> [Stated goal]: Duplicate the lines of the data below, starting with the line that contains "169x250 pixels." and going on through the line that contains "point(157,234)", both included.

────────────────────────────────────────

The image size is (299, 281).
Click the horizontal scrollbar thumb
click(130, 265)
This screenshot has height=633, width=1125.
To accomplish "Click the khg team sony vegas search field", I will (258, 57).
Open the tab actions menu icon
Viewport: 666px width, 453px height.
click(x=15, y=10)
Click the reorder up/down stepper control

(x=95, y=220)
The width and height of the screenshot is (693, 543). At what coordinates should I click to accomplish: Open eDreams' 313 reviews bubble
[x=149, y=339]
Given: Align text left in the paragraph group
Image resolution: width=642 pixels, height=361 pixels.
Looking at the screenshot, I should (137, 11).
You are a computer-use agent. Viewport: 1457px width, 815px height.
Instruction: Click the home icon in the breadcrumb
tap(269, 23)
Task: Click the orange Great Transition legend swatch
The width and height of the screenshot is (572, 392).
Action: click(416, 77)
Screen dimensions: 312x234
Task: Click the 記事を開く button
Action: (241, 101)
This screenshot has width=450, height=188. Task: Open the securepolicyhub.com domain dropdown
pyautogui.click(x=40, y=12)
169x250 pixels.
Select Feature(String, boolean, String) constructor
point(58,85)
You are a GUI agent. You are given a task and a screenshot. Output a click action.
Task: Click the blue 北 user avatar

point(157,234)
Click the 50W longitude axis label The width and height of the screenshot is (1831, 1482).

────────────────────────────────────────

> [Response]:
169x250 pixels.
Select Feature(String, boolean, String) constructor
point(58,85)
You are a GUI agent. You are given a task and a screenshot. Output a click action.
Task: Click the blue 北 user avatar

point(157,234)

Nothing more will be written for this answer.